Emerging Europe is thought likely to receive a boost from any extra
ECB stimulus, as those economies are closely linked to recovery in
Western Europe.
Meanwhile, Asia's manufacturing hubs too should benefit from
persistent low oil prices and any pick up in U.S. consumer spending.
U.S. durable goods orders rose 3 percent in October from a month
earlier.
Investors continued to steer clear of Latin American equities,
however, cutting their exposure there to 1.1 percent, the lowest
ever recorded by the Reuters poll.
Brazil remains a big drag on performance for Latin American
equities, amid concerns that efforts to fight corruption in the
region's largest economy could derail efforts to address problems
with the country's finances.
Within fixed income portfolios, asset managers trimmed U.S. bond
holdings slightly to 38.3 percent while UK bond holdings fell to 9.8
percent, the lowest since May 2015.
But investors ramped up Asian ex-Japan bond holdings from 2.6
percent in October to 4.5 percent, the highest allocation since the
Reuters poll began.
Some managers remained cautious about jumping back into these
waters, however, despite attractive valuations.
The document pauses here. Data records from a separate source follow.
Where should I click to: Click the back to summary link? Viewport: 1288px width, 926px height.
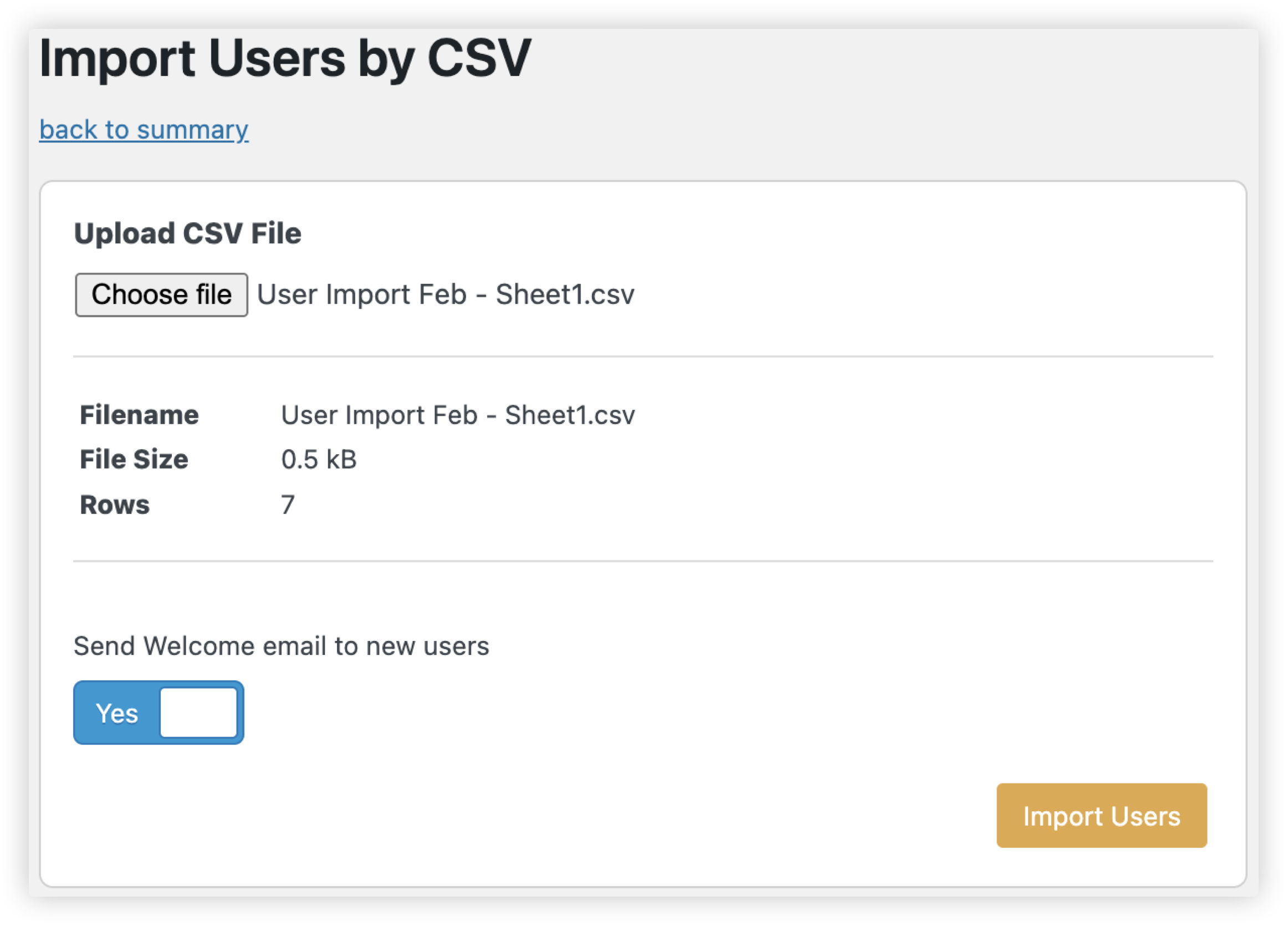coord(144,130)
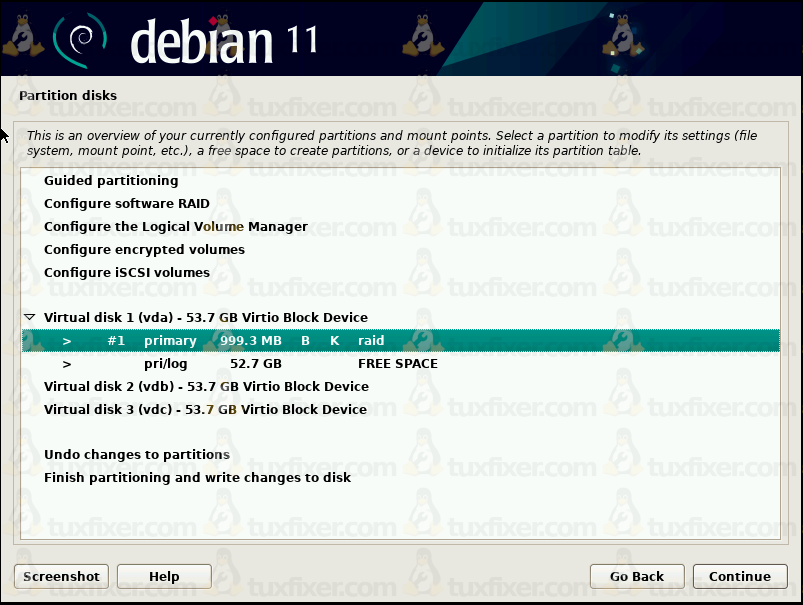Viewport: 803px width, 605px height.
Task: Collapse Virtual disk 1 (vda) triangle
Action: pyautogui.click(x=29, y=317)
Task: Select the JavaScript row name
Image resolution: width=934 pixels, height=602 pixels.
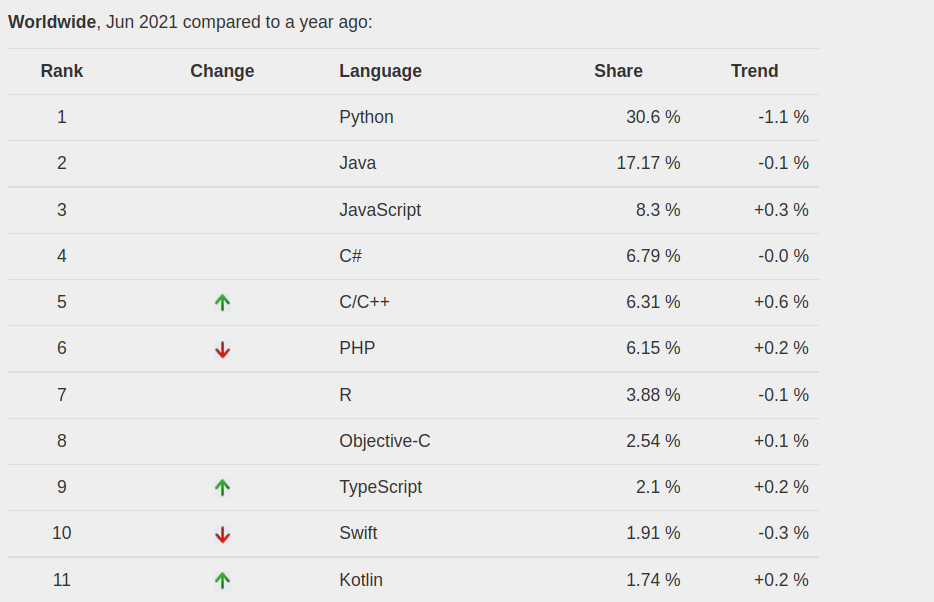Action: 380,210
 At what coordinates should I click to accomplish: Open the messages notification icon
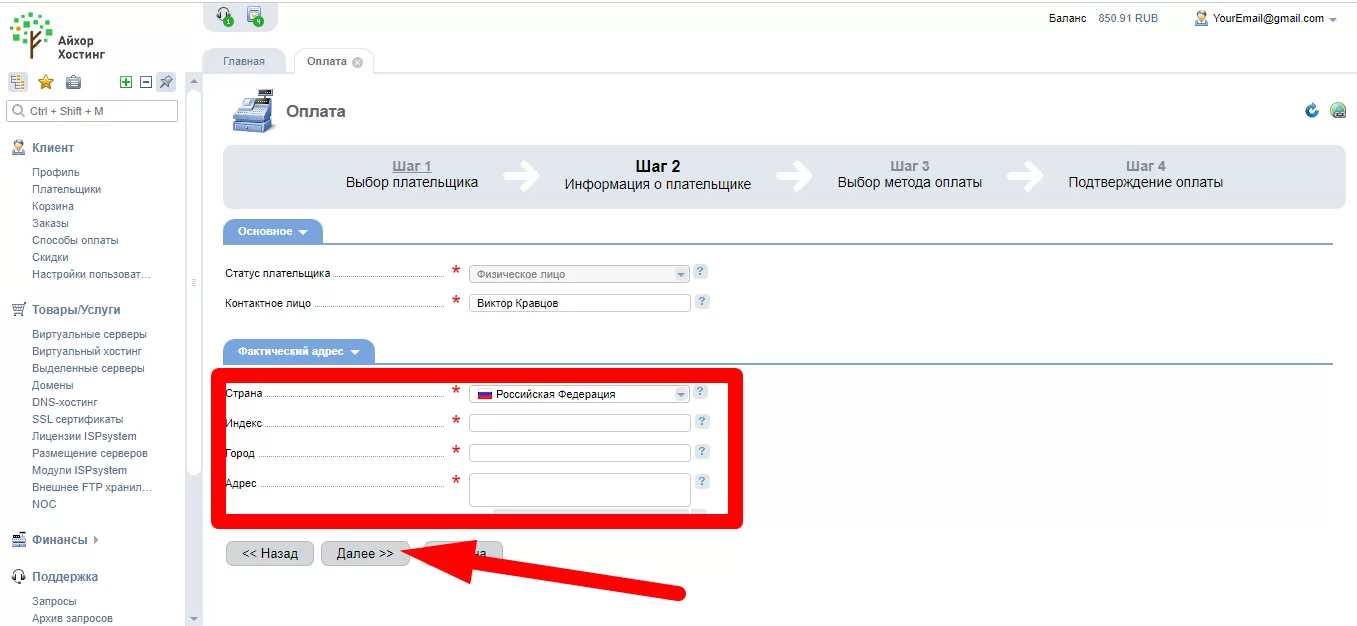click(x=254, y=15)
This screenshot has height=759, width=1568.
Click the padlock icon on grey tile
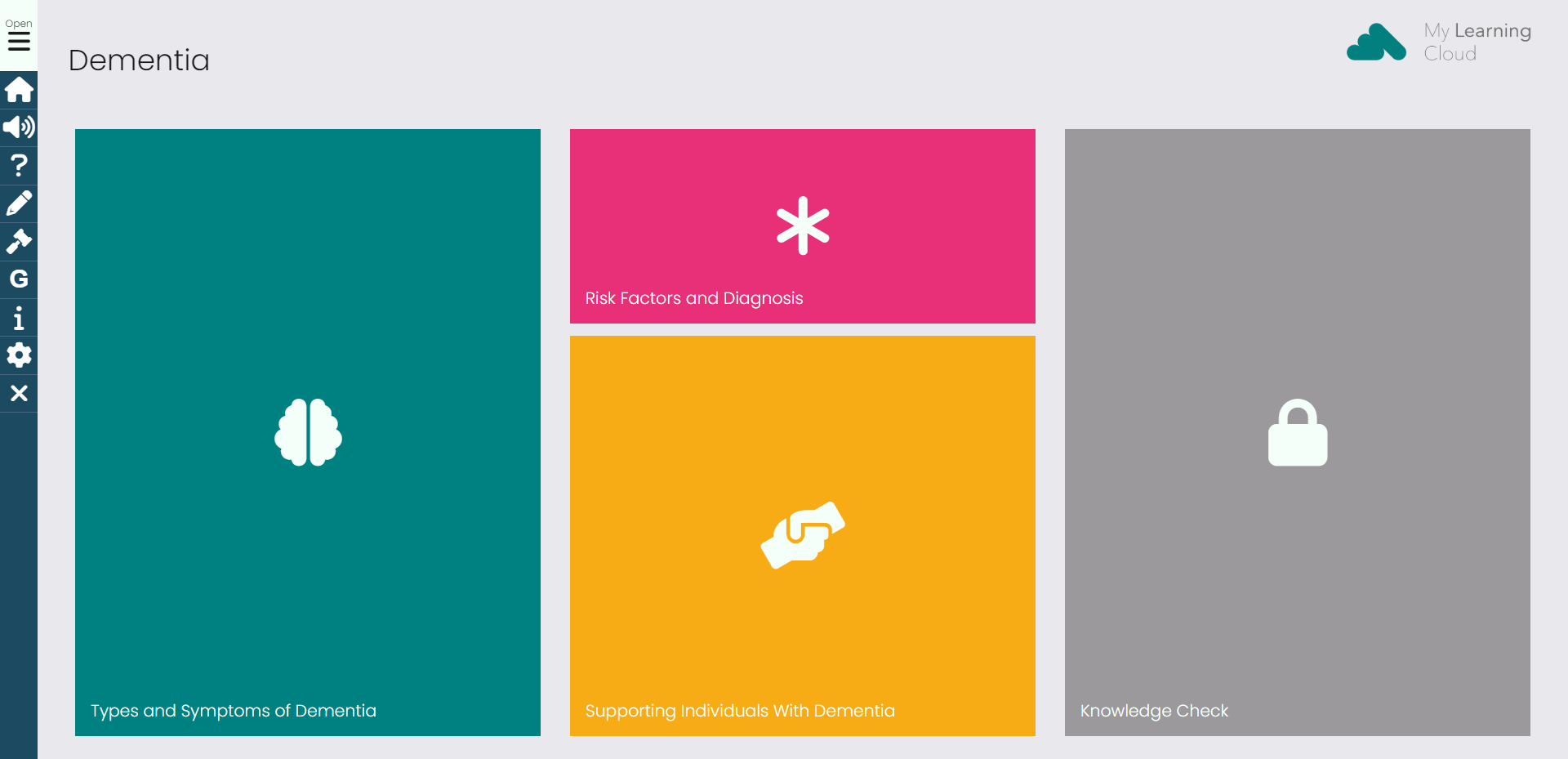point(1298,432)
Chris Paine, multi-asset fund manager at Henderson Global Investors,
said local currency emerging market debt was starting to look cheap
on a relative basis.
"But a significant portion of this is accounted for by currency
volatility," he said. "We believe the yields on offer for hard and
local currency EM debt don't offset the credit risk that the
underlying indices entail."
(Additional reporting by Maria Pia Quaglia Regondi; Editing by
Catherine Evans)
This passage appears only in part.